After years of working on your PhD and being in academia, transitioning into a Data Science career can be a culture shock.
It’s important to understand how the roles you are wanting to apply to vary; what industry is it in? What are the main focus of the projects? Who will you be working alongside? What are the end goals the team would be working on achieving? Does your chosen industry have anything to do with your PhD and academic research?
‘Data Scientist’ is becoming an ever-ambiguous term for many facets of working within the Data Science industry. Not limited to technology, Data Scientists are found in many industries as companies seek professionals to wrangle their data.
When entering the work force following your PhD, recognise what sort of position you want to go for and, will it be linked to your PhD. Play on your strengths here and showcase exactly how your PhD can benefit the team and business as a whole, what impact will you and your work have? This is a must to include in your resume! Find out how you suit the job and what you can offer from looking at the job description in detail. Check out the company website, their social media, and publications they may have. If you're working with a recruiter, they can tell you more about the company too.
Networking can play a huge part in securing roles. Reach out on social media, email or connect with people you may know at the companies you’re applying for. Show an interest in what they do, find out about the company - it might not be for you on closer inspection, or you might find the perfect fit. Many companies offer referral schemes amongst employees, so you never know - you could even secure a referral by reaching out!
Whilst studying, you tend to have a lot longer to work on projects and research as compared to data science projects within a business team. Companies may put pressure on you for a quicker turn around than academia.
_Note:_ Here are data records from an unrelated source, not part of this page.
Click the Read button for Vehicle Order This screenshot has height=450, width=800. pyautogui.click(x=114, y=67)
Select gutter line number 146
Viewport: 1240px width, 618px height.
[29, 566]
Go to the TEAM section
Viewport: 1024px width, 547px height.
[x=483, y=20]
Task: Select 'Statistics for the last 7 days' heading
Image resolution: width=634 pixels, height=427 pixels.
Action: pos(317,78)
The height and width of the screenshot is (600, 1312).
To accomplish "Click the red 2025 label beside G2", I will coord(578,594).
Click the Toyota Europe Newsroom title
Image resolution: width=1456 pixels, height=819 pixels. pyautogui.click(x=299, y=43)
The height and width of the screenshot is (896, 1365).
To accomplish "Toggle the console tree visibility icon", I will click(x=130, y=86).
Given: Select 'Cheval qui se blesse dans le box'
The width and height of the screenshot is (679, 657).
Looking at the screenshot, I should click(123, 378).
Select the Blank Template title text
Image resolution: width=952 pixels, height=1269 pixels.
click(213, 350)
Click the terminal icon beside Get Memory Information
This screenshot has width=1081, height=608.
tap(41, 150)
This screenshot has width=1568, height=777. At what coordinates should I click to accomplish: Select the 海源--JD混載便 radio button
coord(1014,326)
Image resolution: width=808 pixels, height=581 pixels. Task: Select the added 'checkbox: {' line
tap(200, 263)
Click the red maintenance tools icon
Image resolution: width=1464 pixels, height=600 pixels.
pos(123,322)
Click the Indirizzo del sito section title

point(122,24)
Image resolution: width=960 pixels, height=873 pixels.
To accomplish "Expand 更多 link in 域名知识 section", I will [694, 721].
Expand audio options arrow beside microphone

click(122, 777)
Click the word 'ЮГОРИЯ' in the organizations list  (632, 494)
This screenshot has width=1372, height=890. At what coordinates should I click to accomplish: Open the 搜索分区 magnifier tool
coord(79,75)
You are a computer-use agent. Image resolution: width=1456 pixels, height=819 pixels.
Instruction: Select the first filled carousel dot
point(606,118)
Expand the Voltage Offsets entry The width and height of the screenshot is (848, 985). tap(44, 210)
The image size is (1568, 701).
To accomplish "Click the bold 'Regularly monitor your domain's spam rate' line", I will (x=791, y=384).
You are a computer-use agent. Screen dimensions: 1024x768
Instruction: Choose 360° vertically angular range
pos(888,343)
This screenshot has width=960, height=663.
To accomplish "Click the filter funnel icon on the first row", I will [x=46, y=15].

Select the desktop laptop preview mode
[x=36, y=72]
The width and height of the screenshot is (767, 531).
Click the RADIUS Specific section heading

Be aware of this when writing up your experience. Outline your technical skills, past projects, and play on the transferable soft skills that companies will be looking for.
Whilst a CV isn’t the place a hiring manager will fully get to grips with your technical ability, it’s a great place to showcase what you can and have worked with. Most job descriptions will contain the type of tech you’ll need experience in, and what the role will require you to work on. If you do need to gain more technical skills before applying, there are plenty of courses out there that you can look into to broaden your skill set.
Going beyond technical skills, your academic interests may not always apply to the business world and that is okay. Just give what examples you can on working with data efficiency and analytics to bolster your application. Remember to start your job search before graduating! It’s a tough market, so get ahead of the rush and reach out to companies in good time.
Once you’re in your new role you may find a lot of the ways you’re used to doing things are different. You’re not in Kansas anymore, Toto. You may find there is less room for experimentation with new algorithms where the tried and tested ones are already being deployed. This is because in a business setting, the end result is the most important thing. With deploying new algorithms comes more risk. If the techniques in place already deliver, you might not get the chance to experiment in these ways.
It’s also important to remember that in industry, things move a lot quicker than in academia. Previously, you may have been able to spend years on a research project. Now you're in a company, you will need to condense your work and finish off within weeks, sometimes even less. You may also need to compromise, because of this, on smaller sample sizes and costs of experiments to meet business needs.
As with all roles in industry, communication is key. You’re going to need to drop some of the technical language you're used to communicating to an academic audience. Make it accessible for those not trained in your area of expertise.
Working as a Data Science in industry is a really rewarding path to go down. There are great opportunities to apply your knowledge and skills to real world problems where you can see these making direct impact.
What have your experiences in this transition been?